Editor’s Note: Change without compromise is a fine line to walk

Change happens. It’s inevitable that markets will shift, customers will come and go, and services will become more or less important. But sometimes the change isn’t imposed on a business as much as internal circumstances force the business to change. When everything is in flux, how does a company change without compromising?

Take, for instance, Jonathan Bender, the subject of this month’s feature. He was the fifth overall pick in the 1999 NBA draft and expected to be a superstar. His knees, however, couldn’t take the strain of high-level professional sports.

When it became clear that his body couldn’t keep up, Bender had to come up with another plan. His next venture was JBIT MedPro, an exercise and therapy device designed to strengthen knees, backs and hips. He’s now recreating himself as an inventor and entrepreneur, and leaving basketball behind.

“Entrepreneurship is all about faith,” Bender says. “Sometimes you can’t see the next step, but if you step out there it will show itself. So just keep moving forward, and don’t make any excuses for yourself.”

Shifting phases

Other times, companies need to adapt to a new phase of their growth, which takes a shift in strategy and personnel.

This month’s cover story features Sprint Waste Services, which has experienced rapid business growth during the past four years. What started with a construction landfill has expanded into multiple services that have grown enough to support themselves as wholly owned subsidiaries of the company.

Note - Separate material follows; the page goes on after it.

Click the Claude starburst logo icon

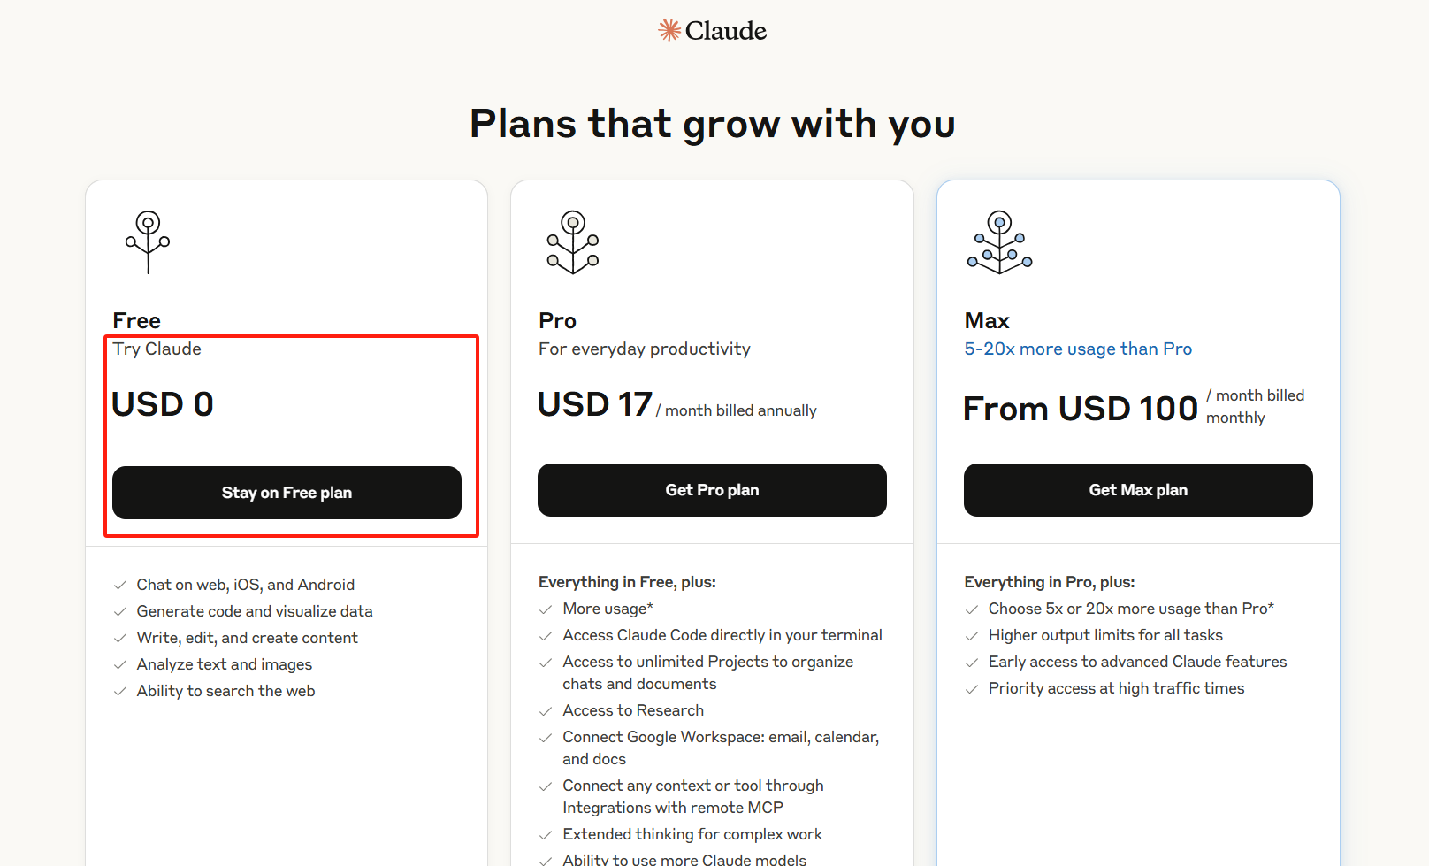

Will Swinbank, company president, talked about his company’s aggressive philosophy, and how he empowers people to make decisions as if they owned the company. That philosophy requires a certain mentality from those who work at Sprint Waste. As the company anticipates the rapid pace of its growth tapering off, however, it has needed to make adjustments internally.

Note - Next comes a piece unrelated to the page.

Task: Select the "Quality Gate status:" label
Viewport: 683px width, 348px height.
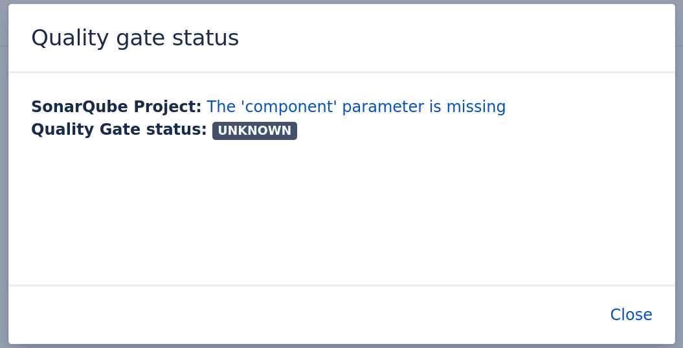Action: (118, 130)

“We’ve been able to add some quality high-level people that have kind of filled in those gaps, just trying to dot the ‘i’s and cross the ‘t’s,” Swinbank says. “When we have ideas, don’t do them 80 percent, let’s get to the finish line.”

Core principles

Columnist Ravi Kathuria, founder and principal of Cohegic Corp., suggests that executives need to establish their core business principles, which form the basis of decision-making.

“The executives who lacked a method did not succeed,” he writes. “They were ineffective in their approach and easily swept away by internal or external challenges. Companies led by leaders who had a method and were able to articulate it have performed exceedingly well, some delivering over a 1,000-fold growth.”

Change is inevitable. Sometimes it’s your choice to change, other times it’s not. Values, however, keep you aligned with what’s really important as the landscape shifts under your feet. Without them, you’re like a ship caught at sea, drifting until your resources are exhausted, never hitting land.